Entrée libre dans un projet (3)
III – La prise en compte de l’échec
L’échec fait partie du projet lui-même. Que mettre en œuvre pour tenter d’éviter les échecs ? S’ils sont là, que faire pour raccommoder les choses ? Échouer, c’est signe que nous sommes vivants. Mais il faut nuancer ce propos car l’échec peut aussi faire mourir. Il y a comme un dosage : ce que nous sommes capables de vivre. Sachant qu’il y a là une plasticité.
L’échec doit pouvoir nous interroger sur :
a) La question de la performance (folie des sociétés modernes). Qu’est-ce que nous voulons mettre en œuvre : favoriser du lien, de la relation ou devenir le plus performant possible ? Quel est notre critère d’évaluation : la réussite ou la fécondité ? La fécondité peut être très ténue, mais prend toute l’existence. Une pratique est féconde lorsqu’elle ouvre à d’autres des chemins de liberté, d’autonomie non solitaire. Il importe de relativiser la performance.

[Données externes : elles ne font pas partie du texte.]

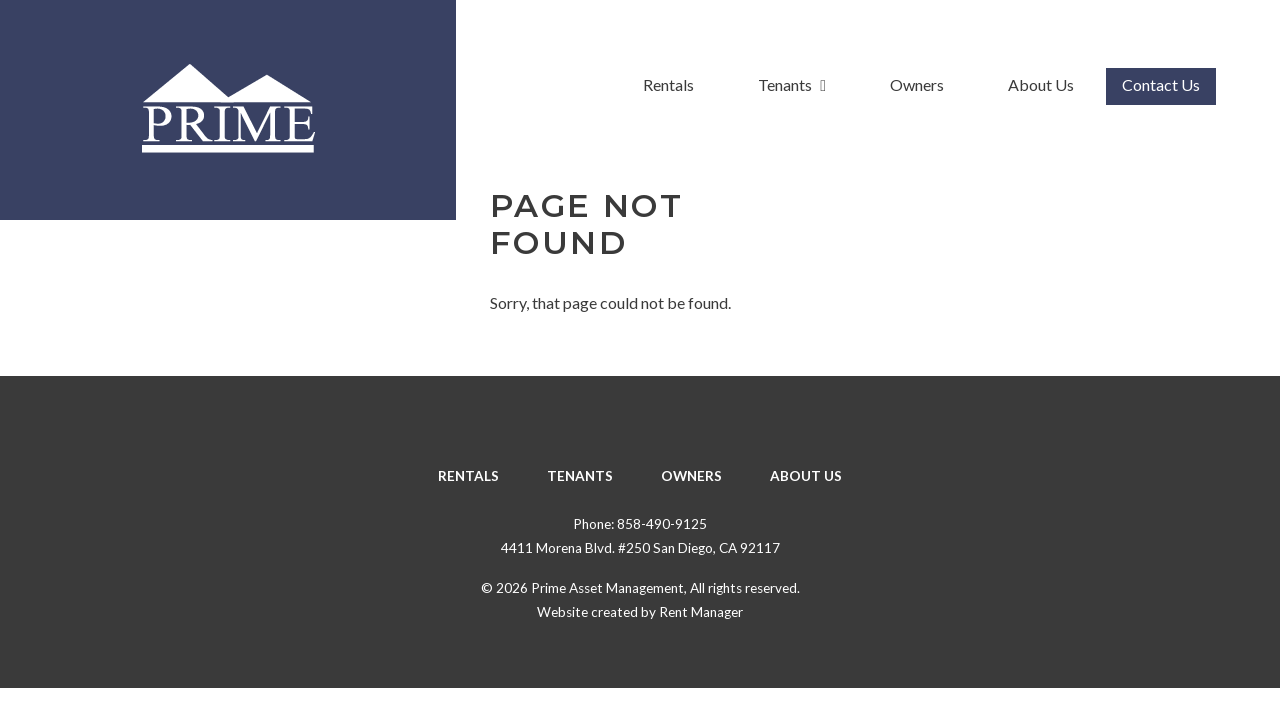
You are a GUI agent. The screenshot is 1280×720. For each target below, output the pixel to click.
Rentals (668, 84)
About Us (1041, 84)
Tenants (792, 84)
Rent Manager (701, 612)
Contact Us (1161, 84)
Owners (917, 84)
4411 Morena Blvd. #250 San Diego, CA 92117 (640, 548)
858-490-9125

b) La question du changement : L’échec peut être un indicateur que l’on s’est trompé. Le changement, à travers l’échec, peut permettre la réorientation du projet. Savoir réorienter son projet ou le projet du groupe. Changer, c’est être vivant, c’est être capable de changer de place, de poser un autre type de regard. C’est être averti parce qu’on se connaît mieux. C’est une manière d’apprendre de nous-mêmes, du monde, quelque fois d’une manière douloureuse.
c) La question du succès, de la réussite : se poser la question : quel est le succès que nous attendons, quelle réussite attend-on ?
Qu’est-ce que « réussir sa vie » ? On peut être malade et bien portant. On peut échouer et réussir. Il est nécessaire de sortir d’un imaginaire du succès, de la perfection. La vie chrétienne parle de sainteté et non de perfection.
La modalité de la sainteté consiste à revenir sans cesse vers son Dieu. Il nous faut apprendre à sortir de la perfection comme idéal. La sainteté et la fidélité sont liées à la notion de persévérance (cf. les prophètes) et de revenance (le peuple parti adoré les faux dieux et revenu vers le Dieu unique). Le but, c’est de mener une vie bonne, malgré les difficultés et les limites.
Interroger la finalité du projet : il est des échecs qui sont des ruptures, et diffèrent en cela des échecs que l’on peut intégrer. La question à se poser est de savoir qui, à ce moment-là, se tient auprès de la personne qui vit cette déflagration. Quelqu’un qui a foi en elle, qui a de l’espérance, et de l’espérance en Dieu si possible, et de l’estime (charité). Car après un tel échec, on ne croit plus en rien, ni en soi. Bannir alors les : « on tourne la page, on refait sa vie ». C’est là que l’espérance biblique prend tout son sens : une espérance de nuit, quand on ne voit rien. C’est là le sens, entre autre, du Triduum pascal, spécialement du vendredi saint. Cette posture de l’être est fondamentale quand il y a déflagration, brisure. Comment nous tenons-nous à côté d’une personne qui a connu un échec ? C’est de l’ordre de l’accompagnement : permettre de cheminer dans la nuit… Peut-être alors un avenir s’ouvrira, qui ne nous appartient pas. Et en même temps il est fondamental que la vie se manifeste.